* **Supplied data**:
========================================================================

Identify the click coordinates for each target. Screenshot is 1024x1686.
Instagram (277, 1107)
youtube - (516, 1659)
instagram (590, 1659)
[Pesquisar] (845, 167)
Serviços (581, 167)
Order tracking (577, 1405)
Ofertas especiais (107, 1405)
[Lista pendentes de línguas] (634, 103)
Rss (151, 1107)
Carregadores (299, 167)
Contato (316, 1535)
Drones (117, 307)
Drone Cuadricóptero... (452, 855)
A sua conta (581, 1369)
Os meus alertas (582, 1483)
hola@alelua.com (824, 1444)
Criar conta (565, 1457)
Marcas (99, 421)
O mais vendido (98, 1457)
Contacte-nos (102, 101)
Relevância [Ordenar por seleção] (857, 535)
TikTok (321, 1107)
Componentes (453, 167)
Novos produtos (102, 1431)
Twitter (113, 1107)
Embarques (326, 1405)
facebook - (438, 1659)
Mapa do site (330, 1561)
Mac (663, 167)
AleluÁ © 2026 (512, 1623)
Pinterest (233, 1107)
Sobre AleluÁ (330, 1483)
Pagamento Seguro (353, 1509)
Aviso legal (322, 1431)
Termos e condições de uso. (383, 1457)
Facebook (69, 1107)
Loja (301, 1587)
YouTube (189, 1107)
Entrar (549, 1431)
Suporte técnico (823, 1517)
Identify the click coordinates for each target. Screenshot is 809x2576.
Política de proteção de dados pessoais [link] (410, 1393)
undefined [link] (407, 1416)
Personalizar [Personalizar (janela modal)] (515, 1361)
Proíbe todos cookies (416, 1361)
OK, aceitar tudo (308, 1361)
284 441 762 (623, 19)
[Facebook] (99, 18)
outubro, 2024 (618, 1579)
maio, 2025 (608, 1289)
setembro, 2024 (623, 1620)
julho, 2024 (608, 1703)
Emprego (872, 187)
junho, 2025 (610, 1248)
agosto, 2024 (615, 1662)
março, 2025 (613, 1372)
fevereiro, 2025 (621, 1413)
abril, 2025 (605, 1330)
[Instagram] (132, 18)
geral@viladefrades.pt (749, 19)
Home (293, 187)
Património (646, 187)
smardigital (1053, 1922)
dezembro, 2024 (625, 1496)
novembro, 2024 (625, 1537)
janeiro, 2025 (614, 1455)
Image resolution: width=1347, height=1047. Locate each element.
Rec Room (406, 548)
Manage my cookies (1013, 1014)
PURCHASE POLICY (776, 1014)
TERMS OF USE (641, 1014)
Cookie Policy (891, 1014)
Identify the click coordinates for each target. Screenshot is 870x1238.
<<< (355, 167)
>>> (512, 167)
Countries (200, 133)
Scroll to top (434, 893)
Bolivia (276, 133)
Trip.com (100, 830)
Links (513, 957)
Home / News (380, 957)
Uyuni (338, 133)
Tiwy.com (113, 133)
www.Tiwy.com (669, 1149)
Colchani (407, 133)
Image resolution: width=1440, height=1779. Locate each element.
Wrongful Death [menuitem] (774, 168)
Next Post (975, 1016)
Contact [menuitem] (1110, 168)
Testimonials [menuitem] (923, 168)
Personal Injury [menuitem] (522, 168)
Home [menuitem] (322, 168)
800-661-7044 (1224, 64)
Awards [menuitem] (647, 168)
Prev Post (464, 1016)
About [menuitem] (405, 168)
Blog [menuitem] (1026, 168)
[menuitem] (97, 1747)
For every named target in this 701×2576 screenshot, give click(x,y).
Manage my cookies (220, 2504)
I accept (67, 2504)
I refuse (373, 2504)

========================================================================

* **Task goal**: Rewrite the records, starting with the line that contains "Cookie Policy (891, 1014)" and going on through the line that contains "Home [menuitem] (322, 168)", as a two-column CSV with the header row record,answer. Give one row per record: its text under record and its answer under answer, with each field in double quotes and any line breaks replaced by spaces.

* **Task solution**:
record,answer
"Cookie Policy","(891, 1014)"
"Identify the click coordinates for each target. Screenshot is 870x1238. <<<","(355, 167)"
">>>","(512, 167)"
"Countries","(200, 133)"
"Scroll to top","(434, 893)"
"Bolivia","(276, 133)"
"Trip.com","(100, 830)"
"Links","(513, 957)"
"Home / News","(380, 957)"
"Uyuni","(338, 133)"
"Tiwy.com","(113, 133)"
"www.Tiwy.com","(669, 1149)"
"Colchani","(407, 133)"
"Image resolution: width=1440, height=1779. Locate each element. Wrongful Death [menuitem]","(774, 168)"
"Next Post","(975, 1016)"
"Contact [menuitem]","(1110, 168)"
"Testimonials [menuitem]","(923, 168)"
"Personal Injury [menuitem]","(522, 168)"
"Home [menuitem]","(322, 168)"